▶ EXERCISE BRIEF
Identify each line in the records below that contains the word "agent", and copy it.

▶ EXCERPTED DATA
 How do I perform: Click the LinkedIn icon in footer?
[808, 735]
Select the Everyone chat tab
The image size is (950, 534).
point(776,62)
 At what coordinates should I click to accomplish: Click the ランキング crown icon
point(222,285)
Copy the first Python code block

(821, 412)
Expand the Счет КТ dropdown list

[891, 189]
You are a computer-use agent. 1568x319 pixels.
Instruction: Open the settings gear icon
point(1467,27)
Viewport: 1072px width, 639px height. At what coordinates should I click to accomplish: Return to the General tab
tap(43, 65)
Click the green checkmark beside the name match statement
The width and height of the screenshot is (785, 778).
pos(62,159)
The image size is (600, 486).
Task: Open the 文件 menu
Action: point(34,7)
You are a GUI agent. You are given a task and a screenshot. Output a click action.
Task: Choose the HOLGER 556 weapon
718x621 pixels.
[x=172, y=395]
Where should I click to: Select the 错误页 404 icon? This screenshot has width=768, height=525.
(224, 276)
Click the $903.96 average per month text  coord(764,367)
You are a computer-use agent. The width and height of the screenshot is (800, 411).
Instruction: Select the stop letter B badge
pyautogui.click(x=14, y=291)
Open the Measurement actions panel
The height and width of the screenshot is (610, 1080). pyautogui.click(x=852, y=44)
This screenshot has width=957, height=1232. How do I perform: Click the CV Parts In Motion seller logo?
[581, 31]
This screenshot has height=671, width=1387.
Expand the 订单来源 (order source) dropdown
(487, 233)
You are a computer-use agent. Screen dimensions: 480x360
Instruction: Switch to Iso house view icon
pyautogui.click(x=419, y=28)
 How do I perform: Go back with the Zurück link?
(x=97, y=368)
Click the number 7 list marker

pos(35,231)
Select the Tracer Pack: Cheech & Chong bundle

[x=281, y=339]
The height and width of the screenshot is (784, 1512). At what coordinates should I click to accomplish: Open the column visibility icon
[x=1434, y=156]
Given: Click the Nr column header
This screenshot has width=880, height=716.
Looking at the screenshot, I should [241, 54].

▶ RESPONSE AREA
You are a computer-use agent. 1568x319 pixels.
You are a GUI agent. You are given a task and a screenshot. Output a click action.
You are a computer-use agent. The width and height of the screenshot is (800, 411).
You are a computer-use agent. Screen dimensions: 480x360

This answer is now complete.